PASSAGE PROVIDED:
※

According to the Cornell press release, “Dark microbiome” is a catch-all term researchers use for genetic fragments from organisms “unknown to science. What Fairén and the other scientists found was that nine percent of the genetic fragments analyzed were from dark microbiome and so unusual that they could not compare them to any other known organisms.

“In almost half of the cases, the databases could not clearly say what we had in our hands.”

Microbiologist at the Center of Astrobiology in Madrid and lead author and lead researcher Armando Azua-Bustos speculated that this dark microbiome was from long extinct life forms that have never been found before anywhere on Earth. If they are from ancient Earth, could they also be from ancient Mars? No one can say because no one knows what they are. That’s the problem – the samples are dark microbiome mixed with biosignatures from current and ancient microorganisms that the team barely detected with the most advanced technology on Earth or Mars. Azua-Bustos fears the worst – false positives that would trigger announcements that life has been found, or false negatives which means the Mars instruments missed discovering life because they didn’t recognize the biosignature. What now?

“You need to decide whether is more advantageous having limited capability for analysis on the surface of Mars to interrogate a wide variety of samples, or having limited samples to be analyzed with the wide variety of state-of-the-art instrumentation on Earth.”

※

EXERCISE DATA:
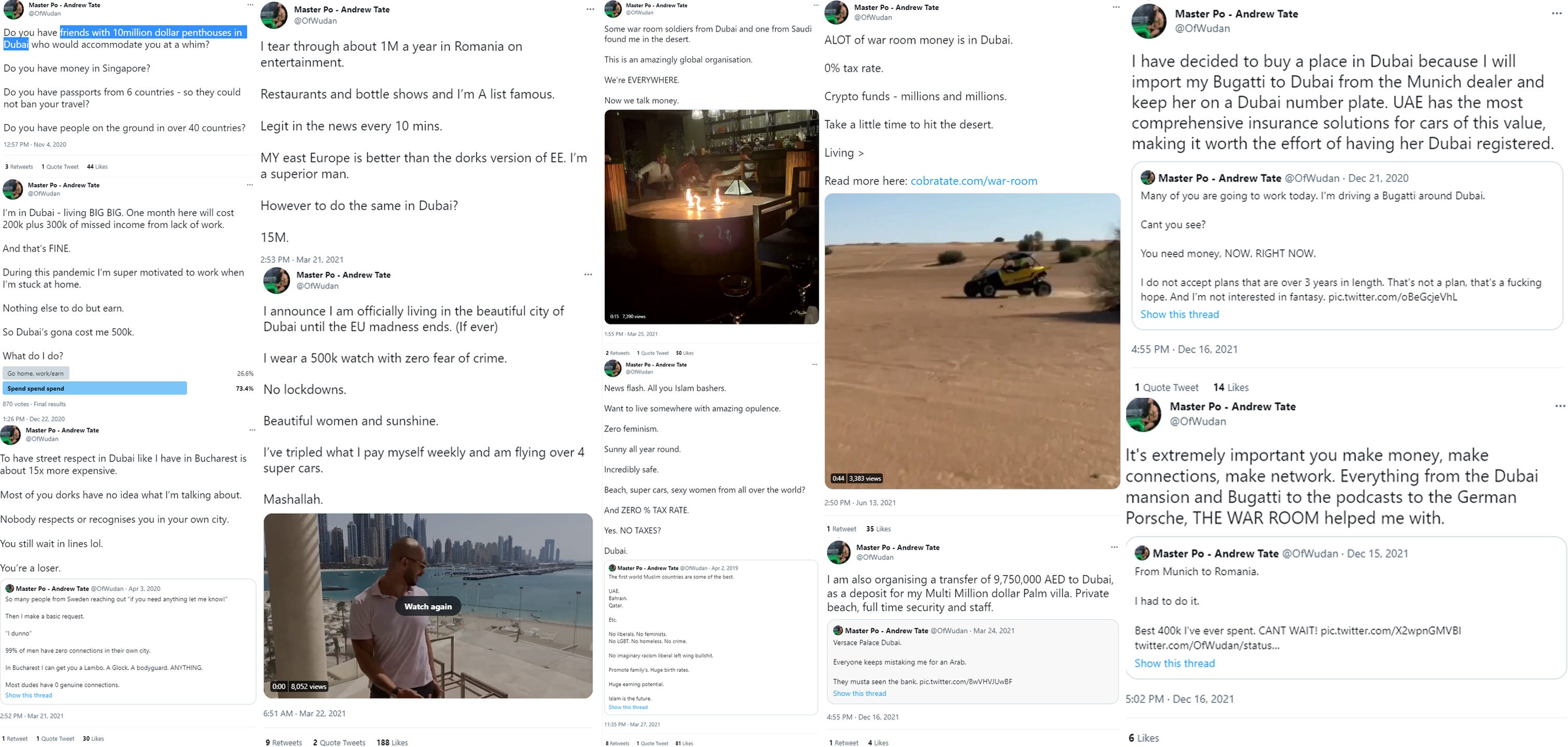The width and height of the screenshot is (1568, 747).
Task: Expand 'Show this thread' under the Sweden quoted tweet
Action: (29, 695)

※

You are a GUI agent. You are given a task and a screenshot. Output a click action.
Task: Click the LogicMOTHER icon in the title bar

※

WHAT THE TASK ASKS: Continue the passage about the dark microbiome and Mars life detection from the point where it stops.

ANSWER FOR THE TASK:
The Atacama Desert

One alternative is to leave the best technology on Earth and just send scoopers and rockets to Mars to bring back samples to analyze. Neither of these is cheap, easy or fast … as we have seen. And bringing samples back to Earth leaves the planet and humanity open to exposure to unknown viruses, bacteria or a Martian dark microbiome. NASA is working with the European Space Agency and others to build a lab for the Martian geological samples gathered by the Perseverance rover, but that probably won’t happen in this decade. That’s frustrating, but it gives the engineers more time to develop instruments that can dig deeper into the Martian soil for older samples. Fairén thinks this is the best approach.

“If biosignatures are better preserved at depth, which we expect, there will be more abundance and diversity, and better preservation of biosignatures, in those deep samples. Our instruments in the rover will therefore have more chances to detect them.”

Azua-Bustos says that “We know there are things to detect,” so this means more trips back to the Red Stone in the Atacama Desert with new instruments. This research points out the obvious – all of this talk about sending humans to Mars in the near future is fanciful at best. We can barely get a little mechanical scooper up there to dig up some samples and put them on a return space Uber to a super-secure lab on Earth. It is good to dream but it is better to be realistic and practical – that’s what the space budgets are based on.